(PROVIDED RECORDS Opens)

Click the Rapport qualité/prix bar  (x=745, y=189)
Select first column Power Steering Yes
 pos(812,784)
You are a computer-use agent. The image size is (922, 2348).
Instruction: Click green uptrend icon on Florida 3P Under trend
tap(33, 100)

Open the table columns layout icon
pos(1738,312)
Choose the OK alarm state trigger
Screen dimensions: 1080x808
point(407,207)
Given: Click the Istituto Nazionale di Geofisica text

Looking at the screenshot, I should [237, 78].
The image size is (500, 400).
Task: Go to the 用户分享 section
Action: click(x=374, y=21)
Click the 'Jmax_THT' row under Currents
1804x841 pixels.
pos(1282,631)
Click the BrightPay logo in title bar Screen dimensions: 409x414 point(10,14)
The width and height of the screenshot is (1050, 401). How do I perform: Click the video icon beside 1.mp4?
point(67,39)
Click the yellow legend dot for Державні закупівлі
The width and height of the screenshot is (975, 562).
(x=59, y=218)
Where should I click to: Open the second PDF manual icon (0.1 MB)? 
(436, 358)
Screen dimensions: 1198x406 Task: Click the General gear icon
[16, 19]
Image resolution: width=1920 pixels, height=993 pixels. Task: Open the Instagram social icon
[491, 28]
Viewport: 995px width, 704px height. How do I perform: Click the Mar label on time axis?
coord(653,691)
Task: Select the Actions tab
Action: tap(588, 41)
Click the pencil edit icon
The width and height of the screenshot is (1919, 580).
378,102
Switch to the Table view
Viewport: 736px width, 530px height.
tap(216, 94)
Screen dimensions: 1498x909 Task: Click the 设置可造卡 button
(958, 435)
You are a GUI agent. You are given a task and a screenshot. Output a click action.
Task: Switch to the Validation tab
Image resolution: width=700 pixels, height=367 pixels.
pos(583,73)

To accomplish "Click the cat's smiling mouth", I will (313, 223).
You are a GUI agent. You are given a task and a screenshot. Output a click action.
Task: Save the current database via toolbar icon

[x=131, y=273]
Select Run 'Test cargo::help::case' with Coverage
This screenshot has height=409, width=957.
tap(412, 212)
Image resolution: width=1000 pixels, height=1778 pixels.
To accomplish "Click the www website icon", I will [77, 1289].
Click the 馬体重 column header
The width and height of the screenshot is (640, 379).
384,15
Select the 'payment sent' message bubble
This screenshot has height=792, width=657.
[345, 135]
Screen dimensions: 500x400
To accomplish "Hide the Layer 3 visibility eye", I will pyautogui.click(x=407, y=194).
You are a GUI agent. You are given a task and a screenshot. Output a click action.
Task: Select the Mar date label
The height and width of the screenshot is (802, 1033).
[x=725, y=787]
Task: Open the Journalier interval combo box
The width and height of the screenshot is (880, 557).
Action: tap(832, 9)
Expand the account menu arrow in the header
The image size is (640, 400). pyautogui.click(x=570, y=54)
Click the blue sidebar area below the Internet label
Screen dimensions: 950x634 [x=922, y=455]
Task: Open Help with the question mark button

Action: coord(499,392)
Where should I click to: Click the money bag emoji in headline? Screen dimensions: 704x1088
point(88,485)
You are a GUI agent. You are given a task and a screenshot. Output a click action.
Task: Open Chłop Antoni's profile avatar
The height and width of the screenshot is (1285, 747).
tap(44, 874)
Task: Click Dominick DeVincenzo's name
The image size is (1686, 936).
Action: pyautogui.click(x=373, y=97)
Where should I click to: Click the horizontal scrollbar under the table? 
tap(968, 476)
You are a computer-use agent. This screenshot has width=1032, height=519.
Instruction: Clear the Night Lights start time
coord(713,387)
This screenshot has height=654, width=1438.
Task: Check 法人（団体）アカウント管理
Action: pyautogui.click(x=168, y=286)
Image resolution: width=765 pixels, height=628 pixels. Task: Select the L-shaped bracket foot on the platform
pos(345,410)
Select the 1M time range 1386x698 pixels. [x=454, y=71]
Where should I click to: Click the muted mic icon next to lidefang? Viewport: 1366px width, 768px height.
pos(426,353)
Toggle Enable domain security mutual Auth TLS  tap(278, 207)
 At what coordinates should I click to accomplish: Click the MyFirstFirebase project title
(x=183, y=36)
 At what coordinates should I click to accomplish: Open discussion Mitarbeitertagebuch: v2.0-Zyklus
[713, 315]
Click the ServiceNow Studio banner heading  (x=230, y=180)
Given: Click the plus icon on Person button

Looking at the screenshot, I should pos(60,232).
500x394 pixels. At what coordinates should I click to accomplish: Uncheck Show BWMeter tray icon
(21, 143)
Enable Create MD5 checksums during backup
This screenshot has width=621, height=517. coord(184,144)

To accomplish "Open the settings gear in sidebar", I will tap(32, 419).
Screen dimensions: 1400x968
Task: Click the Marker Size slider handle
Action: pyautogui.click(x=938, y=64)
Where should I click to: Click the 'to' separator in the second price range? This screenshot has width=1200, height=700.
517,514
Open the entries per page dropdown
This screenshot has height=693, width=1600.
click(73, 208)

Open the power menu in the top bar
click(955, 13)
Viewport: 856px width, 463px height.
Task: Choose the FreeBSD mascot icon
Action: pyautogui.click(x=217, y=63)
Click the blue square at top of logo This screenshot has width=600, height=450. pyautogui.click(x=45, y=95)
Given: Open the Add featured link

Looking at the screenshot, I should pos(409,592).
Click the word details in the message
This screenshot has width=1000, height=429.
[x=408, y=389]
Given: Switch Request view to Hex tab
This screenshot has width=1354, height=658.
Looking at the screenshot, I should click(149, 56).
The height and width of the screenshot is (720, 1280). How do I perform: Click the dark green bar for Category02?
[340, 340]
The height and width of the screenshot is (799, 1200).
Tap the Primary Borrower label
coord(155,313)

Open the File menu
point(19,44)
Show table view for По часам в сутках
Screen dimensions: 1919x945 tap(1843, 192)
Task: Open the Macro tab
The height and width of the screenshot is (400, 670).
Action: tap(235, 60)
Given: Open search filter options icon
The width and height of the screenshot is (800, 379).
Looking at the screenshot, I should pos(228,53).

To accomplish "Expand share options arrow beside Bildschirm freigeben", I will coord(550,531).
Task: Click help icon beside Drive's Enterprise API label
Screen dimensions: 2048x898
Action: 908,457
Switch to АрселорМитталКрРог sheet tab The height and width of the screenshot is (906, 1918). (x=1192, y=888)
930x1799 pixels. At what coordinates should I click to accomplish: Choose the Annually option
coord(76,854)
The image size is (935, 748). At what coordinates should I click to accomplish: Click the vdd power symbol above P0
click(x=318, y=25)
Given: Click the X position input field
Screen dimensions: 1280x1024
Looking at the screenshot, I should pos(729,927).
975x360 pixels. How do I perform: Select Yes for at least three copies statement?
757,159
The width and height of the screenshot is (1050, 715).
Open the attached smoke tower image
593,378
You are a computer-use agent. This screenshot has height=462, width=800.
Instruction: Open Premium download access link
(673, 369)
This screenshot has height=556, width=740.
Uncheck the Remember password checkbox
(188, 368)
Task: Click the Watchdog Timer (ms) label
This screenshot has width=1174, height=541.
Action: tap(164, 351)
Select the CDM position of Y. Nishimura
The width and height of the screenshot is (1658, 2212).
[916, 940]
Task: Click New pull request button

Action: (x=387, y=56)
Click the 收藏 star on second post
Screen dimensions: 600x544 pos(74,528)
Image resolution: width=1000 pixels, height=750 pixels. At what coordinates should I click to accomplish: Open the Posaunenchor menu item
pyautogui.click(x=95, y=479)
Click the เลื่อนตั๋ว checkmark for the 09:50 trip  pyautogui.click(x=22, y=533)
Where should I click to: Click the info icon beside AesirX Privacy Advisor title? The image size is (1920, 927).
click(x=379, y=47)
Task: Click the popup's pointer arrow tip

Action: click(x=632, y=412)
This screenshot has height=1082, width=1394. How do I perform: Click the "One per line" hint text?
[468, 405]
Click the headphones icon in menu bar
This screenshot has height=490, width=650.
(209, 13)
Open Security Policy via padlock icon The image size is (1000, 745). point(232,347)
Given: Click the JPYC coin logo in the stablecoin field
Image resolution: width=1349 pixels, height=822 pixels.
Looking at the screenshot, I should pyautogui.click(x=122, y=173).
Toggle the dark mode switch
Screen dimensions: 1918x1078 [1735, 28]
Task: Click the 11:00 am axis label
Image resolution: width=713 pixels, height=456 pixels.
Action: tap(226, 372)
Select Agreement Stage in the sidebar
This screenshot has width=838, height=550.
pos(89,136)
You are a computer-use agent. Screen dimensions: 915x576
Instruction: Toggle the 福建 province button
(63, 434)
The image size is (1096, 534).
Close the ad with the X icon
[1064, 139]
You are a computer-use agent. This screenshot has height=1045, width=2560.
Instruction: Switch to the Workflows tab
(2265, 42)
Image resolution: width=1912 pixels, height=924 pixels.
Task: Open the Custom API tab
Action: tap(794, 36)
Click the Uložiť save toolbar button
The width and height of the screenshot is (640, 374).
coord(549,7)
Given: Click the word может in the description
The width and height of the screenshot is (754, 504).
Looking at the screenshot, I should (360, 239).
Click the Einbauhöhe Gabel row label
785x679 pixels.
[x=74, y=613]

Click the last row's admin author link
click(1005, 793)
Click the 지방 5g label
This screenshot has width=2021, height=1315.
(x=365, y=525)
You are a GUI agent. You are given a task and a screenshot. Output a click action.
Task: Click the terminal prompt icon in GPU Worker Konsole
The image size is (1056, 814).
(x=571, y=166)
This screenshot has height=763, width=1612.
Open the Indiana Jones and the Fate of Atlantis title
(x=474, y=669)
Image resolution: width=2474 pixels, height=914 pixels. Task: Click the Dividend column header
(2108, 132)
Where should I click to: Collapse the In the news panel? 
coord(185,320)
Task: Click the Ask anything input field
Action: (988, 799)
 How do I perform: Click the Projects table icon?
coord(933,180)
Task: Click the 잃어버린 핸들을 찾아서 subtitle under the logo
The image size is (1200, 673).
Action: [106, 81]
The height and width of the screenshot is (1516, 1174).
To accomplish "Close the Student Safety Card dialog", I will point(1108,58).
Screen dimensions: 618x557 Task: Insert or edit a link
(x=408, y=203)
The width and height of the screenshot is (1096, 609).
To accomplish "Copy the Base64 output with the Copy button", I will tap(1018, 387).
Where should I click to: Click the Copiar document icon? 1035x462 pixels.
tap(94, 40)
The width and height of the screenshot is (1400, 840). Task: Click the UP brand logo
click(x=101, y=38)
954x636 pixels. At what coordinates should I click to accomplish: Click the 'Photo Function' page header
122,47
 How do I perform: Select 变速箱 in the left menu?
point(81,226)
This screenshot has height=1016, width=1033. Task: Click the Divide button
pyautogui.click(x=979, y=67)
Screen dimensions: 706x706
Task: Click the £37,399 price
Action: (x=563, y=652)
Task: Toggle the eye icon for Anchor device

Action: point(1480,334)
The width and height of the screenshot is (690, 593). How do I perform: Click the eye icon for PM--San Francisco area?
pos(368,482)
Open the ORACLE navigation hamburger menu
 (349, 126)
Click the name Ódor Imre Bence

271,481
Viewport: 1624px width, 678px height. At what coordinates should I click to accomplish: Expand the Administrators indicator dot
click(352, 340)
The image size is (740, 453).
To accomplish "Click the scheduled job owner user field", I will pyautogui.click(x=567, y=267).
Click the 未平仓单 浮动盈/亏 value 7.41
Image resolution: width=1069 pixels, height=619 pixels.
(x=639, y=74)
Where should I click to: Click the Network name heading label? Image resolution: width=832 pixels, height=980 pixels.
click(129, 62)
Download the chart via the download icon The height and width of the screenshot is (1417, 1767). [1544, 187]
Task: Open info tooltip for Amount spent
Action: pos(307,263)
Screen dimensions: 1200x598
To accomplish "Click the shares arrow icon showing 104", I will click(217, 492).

(PROVIDED RECORDS Closes)

◆ **PROBLEM REQUIREMENTS**
From the entries above, extract only the lines running from the one containing "Task: Toggle the eye icon for Anchor device" through the one containing "Click the 未平仓单 浮动盈/亏 value 7.41", inclusive.

◆ **ANSWER AREA**
Task: Toggle the eye icon for Anchor device

Action: point(1480,334)
The width and height of the screenshot is (690, 593). How do I perform: Click the eye icon for PM--San Francisco area?
pos(368,482)
Open the ORACLE navigation hamburger menu
 (349, 126)
Click the name Ódor Imre Bence

271,481
Viewport: 1624px width, 678px height. At what coordinates should I click to accomplish: Expand the Administrators indicator dot
click(352, 340)
The image size is (740, 453).
To accomplish "Click the scheduled job owner user field", I will pyautogui.click(x=567, y=267).
Click the 未平仓单 浮动盈/亏 value 7.41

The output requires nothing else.